**Job**
Give the lines of the items below as a numbered list, skipping blank lines and leaving out the pictures.

═══ Record set

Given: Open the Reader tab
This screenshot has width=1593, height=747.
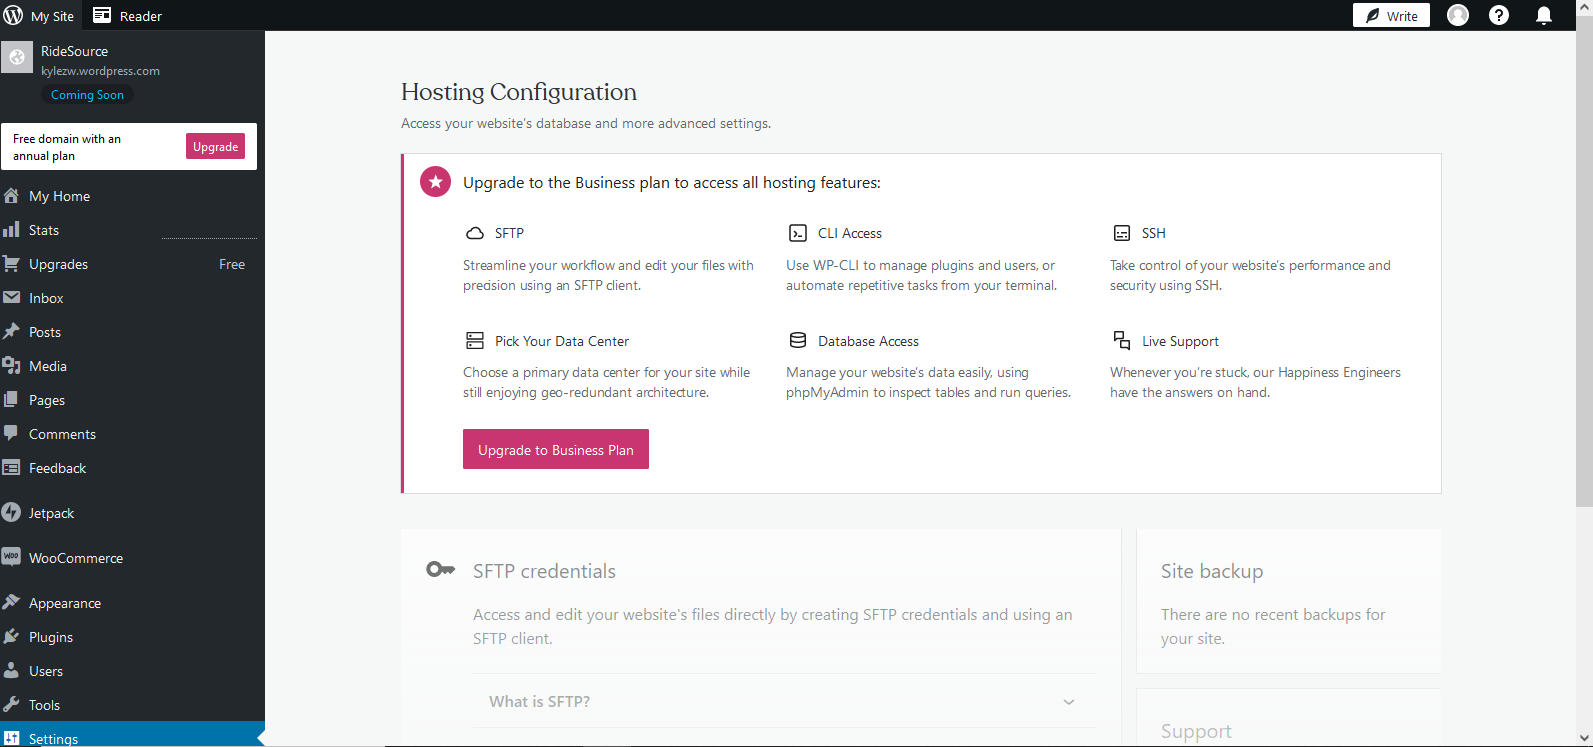Looking at the screenshot, I should point(127,16).
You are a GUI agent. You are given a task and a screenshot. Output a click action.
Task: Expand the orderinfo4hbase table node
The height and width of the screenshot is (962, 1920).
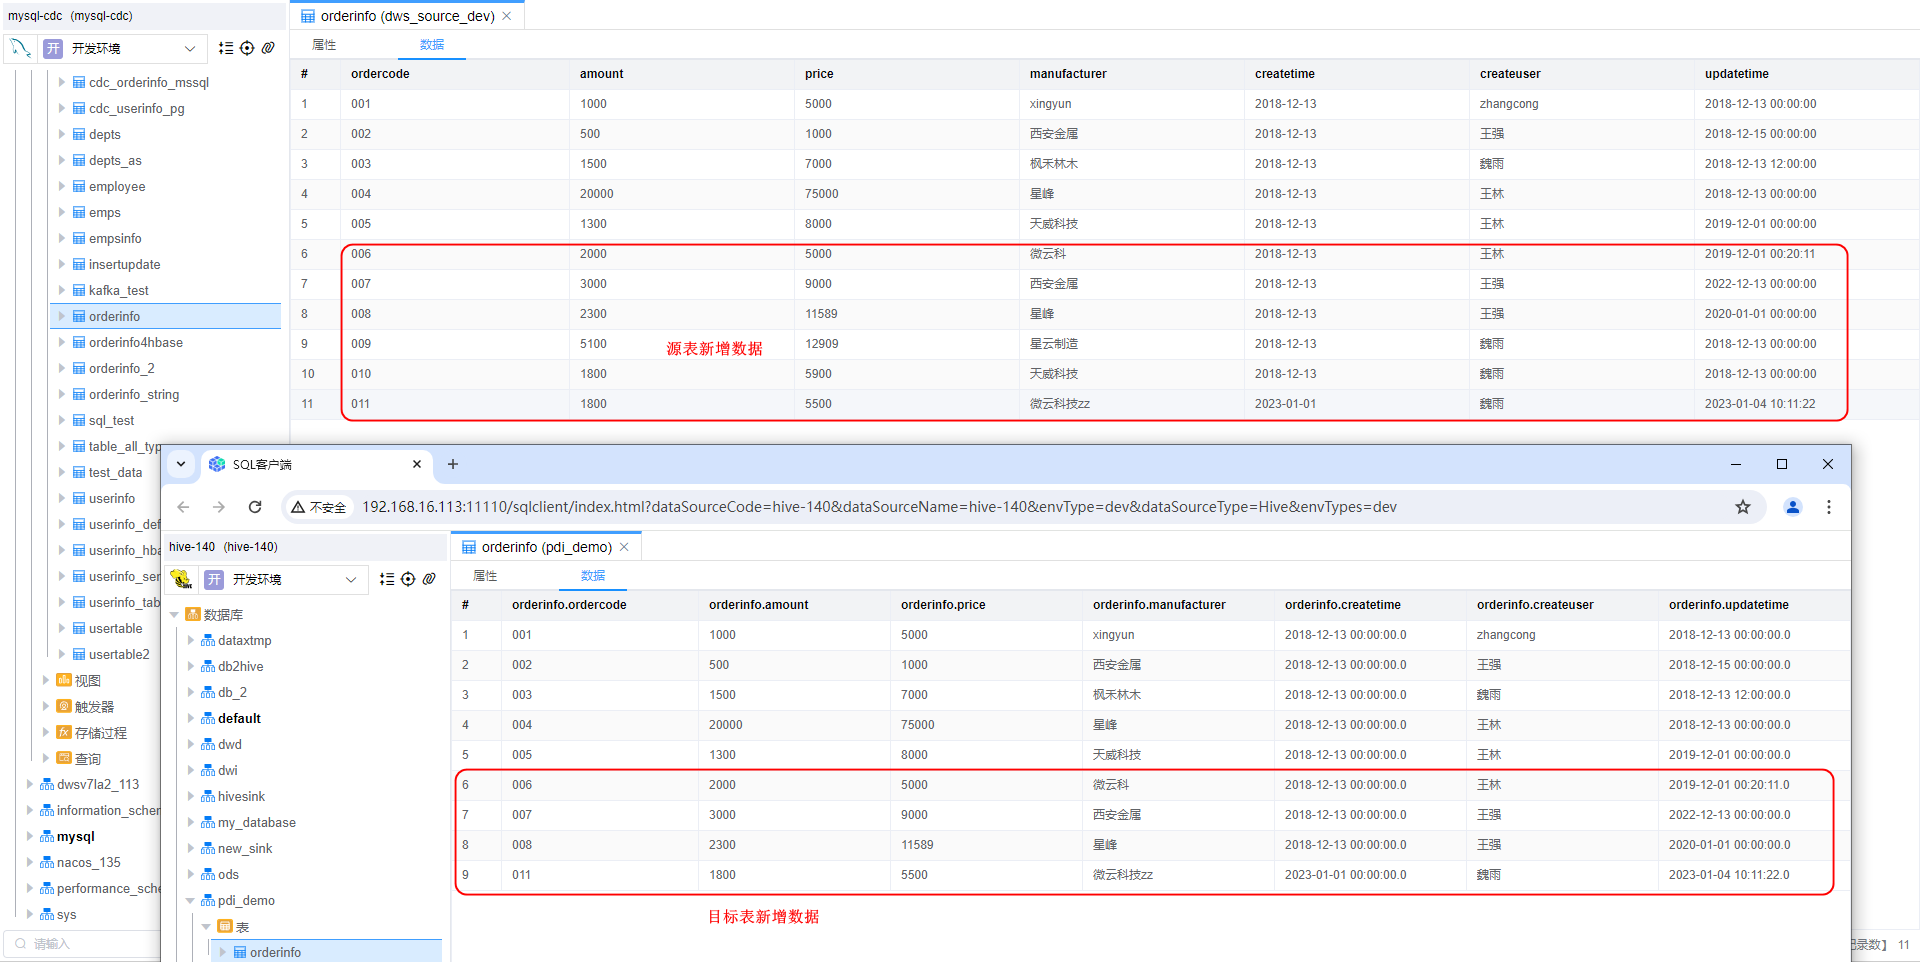pos(62,342)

══════

**Result of the exercise**
1. Given: Open the Reader tab
2. This screenshot has width=1593, height=747.
3. Looking at the screenshot, I should point(127,16).
4. You are a GUI agent. You are given a task and a screenshot. Output a click action.
5. Task: Expand the orderinfo4hbase table node
6. The height and width of the screenshot is (962, 1920).
7. pos(62,342)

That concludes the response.